Ai Weiwei : « Le contrôle de l'État chinois est
devenu encore plus efficace »
Ne pensez-vous pas que l'Occident, en particulier les États-Unis, a
fait preuve de naïveté à l'égard de la Chine ?
Il ne s'agit pas de naïveté, mais de la nature même du capitalisme, celle
d'un monstre qui est attiré par l'odeur du sang. Le capitalisme n'est pas très
sophistiqué. Je suis désolé, mais c'est une réalité objective. Les
Occidentaux confondent souvent générosité et naïveté. Cela n'a rien à voir, car
l'intention reste celle de la recherche du gain, de faire de l'argent.
Pensez-vous que l'Europe a désormais quitté la marche de
l'Histoire ? Quel peut être son rôle aujourd'hui ?
L'Europe est, elle aussi, pragmatique. Si le soleil tape dur, s'il fait
chaud, vous n'avez plus besoin de porter votre veste. Vous pouvez l'enlever. Peut-être
même n'avez-vous plus besoin de porter une chemise s'il vous vient l'idée de
plonger dans la mer. Ainsi, l'Europe n'a-t-elle plus besoin de ces vieux
costumes qui ne servent plus à rien. La réalité est que le monde est toujours
divisé. Bien sûr, il reste des situations où les intérêts en Europe sont
convergents. Il en va ainsi de la France, du Royaume-Uni ou de l'Allemagne.
Mais, quand vient le moment de faire le bilan et de compter les billets, les
divisions sont de retour et la concurrence reste la norme. Je ne sais pas
combien de temps cette situation va perdurer et même peut-être empirer encore.
Car il faut bien voir que les intérêts nationaux ne cessent de prendre de
l'importance. Mais aussi longtemps que les intérêts resteront convergents en Europe,
elle restera unie.
Mais ne pensez-vous pas que la guerre en Ukraine a commencé à
changer ces mentalités ? Surtout en Europe ?
En effet, cette guerre a ramené les Européens à la réalité. Les liens entre
les Européens s'étaient quelque peu délités et aujourd'hui le conflit en
Ukraine a conduit l'Europe à revenir dans le jeu avec les États-Unis. Et voilà
que ces derniers en profitent pour retrouver un certain ascendant.

CONSIGNE
Dans l'entretien avec Ai Weiwei, à quoi celui-ci compare-t-il le capitalisme ? Les lignes qui suivent forment un ensemble distinct, sans lien avec l'entretien.

DONNÉES FOURNIES
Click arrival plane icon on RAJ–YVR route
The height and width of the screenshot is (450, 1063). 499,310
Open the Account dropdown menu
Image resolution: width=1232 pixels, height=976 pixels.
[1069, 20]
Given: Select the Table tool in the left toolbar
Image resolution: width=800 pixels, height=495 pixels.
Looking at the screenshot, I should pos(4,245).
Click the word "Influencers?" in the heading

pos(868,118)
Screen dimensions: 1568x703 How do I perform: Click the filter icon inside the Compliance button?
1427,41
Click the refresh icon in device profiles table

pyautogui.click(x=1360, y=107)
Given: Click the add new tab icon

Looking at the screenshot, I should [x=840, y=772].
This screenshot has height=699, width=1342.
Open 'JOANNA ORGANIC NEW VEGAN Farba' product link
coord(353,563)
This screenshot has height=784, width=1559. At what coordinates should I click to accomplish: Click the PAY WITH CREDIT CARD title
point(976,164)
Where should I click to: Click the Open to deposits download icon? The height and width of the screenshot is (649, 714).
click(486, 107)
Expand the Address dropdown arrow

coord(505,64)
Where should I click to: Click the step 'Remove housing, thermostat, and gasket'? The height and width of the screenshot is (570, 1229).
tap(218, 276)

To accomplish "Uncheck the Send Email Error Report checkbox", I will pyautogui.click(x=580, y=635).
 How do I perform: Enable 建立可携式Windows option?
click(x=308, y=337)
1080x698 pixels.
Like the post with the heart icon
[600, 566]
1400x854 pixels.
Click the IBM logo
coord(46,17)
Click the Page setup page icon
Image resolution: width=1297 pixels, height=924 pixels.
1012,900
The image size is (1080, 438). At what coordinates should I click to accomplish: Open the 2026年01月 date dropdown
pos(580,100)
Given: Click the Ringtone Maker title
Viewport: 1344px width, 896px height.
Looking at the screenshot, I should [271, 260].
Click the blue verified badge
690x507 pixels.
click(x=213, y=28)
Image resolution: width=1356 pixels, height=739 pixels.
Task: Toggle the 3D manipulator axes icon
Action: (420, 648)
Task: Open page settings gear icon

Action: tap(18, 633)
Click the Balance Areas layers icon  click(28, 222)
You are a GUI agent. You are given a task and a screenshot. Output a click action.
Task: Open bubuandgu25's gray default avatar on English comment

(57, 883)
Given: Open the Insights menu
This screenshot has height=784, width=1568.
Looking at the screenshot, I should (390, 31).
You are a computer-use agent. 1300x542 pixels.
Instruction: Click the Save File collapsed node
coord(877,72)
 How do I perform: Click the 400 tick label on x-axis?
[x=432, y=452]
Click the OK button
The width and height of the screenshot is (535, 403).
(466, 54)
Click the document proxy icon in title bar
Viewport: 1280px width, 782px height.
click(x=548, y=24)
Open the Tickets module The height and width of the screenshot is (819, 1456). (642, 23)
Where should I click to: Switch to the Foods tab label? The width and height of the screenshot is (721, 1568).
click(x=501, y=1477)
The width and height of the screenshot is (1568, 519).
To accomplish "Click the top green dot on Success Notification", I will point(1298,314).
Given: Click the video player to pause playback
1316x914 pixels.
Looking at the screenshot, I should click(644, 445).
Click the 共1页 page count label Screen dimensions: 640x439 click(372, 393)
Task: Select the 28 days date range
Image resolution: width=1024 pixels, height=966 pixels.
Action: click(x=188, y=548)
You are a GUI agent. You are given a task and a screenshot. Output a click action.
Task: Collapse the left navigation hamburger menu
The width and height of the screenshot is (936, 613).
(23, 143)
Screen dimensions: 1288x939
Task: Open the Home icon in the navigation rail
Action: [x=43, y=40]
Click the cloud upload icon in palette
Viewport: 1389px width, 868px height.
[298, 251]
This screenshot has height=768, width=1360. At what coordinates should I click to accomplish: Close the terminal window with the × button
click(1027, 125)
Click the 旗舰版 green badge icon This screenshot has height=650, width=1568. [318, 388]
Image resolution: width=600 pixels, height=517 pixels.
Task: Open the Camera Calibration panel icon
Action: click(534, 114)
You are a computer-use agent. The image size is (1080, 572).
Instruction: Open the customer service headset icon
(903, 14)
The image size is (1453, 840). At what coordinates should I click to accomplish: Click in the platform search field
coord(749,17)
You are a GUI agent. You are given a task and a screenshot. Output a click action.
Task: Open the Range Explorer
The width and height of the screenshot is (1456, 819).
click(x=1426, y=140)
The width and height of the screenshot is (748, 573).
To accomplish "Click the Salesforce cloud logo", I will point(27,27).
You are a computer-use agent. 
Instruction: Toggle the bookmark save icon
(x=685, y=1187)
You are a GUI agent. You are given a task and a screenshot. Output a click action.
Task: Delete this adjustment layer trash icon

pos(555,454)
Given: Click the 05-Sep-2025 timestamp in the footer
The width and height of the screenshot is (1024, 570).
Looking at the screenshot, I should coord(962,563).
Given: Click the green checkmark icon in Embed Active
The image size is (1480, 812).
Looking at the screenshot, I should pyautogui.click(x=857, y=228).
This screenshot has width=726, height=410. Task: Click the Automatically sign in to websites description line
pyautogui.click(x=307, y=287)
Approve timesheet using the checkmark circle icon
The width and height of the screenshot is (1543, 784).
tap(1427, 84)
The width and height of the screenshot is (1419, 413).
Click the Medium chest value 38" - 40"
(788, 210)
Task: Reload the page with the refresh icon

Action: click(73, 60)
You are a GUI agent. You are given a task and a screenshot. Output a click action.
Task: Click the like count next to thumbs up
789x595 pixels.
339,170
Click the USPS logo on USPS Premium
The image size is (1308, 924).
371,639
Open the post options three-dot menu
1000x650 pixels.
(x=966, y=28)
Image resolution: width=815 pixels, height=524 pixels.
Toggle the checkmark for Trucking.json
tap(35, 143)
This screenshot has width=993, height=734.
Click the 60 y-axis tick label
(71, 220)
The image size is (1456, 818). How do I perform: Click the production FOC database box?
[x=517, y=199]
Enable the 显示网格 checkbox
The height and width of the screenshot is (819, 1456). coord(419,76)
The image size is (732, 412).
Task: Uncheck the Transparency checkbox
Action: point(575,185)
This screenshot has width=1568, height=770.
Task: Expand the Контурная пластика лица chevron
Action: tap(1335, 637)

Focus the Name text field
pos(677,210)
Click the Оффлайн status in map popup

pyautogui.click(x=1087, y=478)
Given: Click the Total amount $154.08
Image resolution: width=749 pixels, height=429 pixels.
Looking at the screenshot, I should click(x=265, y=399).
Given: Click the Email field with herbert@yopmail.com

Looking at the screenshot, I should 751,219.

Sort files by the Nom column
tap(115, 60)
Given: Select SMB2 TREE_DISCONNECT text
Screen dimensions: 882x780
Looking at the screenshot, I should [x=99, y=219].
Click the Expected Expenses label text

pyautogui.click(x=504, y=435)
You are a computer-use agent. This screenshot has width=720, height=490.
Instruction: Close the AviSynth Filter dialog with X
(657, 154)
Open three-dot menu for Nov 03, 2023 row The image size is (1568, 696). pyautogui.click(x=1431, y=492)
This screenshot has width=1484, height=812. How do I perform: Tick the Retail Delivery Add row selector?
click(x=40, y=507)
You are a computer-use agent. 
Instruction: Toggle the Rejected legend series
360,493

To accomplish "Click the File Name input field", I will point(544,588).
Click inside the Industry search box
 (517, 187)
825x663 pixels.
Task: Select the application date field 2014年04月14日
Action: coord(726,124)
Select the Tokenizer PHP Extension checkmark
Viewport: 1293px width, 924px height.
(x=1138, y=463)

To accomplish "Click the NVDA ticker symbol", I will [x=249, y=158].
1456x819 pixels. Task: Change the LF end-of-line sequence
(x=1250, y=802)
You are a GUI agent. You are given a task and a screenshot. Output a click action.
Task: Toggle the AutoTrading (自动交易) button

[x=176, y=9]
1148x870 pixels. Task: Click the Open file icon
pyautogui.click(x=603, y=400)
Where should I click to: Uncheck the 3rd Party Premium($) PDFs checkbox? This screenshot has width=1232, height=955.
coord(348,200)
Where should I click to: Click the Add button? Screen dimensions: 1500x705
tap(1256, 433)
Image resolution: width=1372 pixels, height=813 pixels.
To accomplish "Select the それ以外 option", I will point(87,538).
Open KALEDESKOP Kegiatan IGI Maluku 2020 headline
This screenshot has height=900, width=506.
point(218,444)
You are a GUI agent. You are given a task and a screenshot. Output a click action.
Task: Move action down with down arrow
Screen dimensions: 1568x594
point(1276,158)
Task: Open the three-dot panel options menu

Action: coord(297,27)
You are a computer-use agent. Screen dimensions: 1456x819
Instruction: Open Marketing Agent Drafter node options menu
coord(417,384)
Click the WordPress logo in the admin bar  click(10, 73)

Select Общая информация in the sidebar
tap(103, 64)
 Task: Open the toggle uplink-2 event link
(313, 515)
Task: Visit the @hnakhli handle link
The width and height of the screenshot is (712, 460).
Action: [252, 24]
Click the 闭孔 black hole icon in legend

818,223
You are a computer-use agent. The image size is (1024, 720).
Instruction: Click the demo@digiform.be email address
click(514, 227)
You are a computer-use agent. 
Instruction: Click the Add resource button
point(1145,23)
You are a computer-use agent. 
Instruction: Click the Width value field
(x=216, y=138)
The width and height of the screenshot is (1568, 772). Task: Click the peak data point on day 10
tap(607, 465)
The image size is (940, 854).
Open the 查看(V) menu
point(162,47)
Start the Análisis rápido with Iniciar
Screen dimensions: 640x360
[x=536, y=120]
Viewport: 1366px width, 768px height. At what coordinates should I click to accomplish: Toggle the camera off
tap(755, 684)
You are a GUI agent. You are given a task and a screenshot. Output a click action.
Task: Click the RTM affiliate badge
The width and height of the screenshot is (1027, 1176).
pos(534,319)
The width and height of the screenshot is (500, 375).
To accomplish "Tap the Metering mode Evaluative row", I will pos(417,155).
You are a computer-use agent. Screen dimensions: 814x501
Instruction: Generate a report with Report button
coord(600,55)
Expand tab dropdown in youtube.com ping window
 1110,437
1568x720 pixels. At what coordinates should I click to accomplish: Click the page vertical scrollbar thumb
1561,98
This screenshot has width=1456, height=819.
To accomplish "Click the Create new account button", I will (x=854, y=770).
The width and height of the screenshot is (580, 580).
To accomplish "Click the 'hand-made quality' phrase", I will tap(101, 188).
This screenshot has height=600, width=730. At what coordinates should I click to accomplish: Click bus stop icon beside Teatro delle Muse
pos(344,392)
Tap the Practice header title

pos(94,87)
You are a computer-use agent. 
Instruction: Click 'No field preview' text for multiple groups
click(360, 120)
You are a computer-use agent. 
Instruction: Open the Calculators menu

RÉPONSE CI-DESSOUS
À un monstre attiré par l'odeur du sang.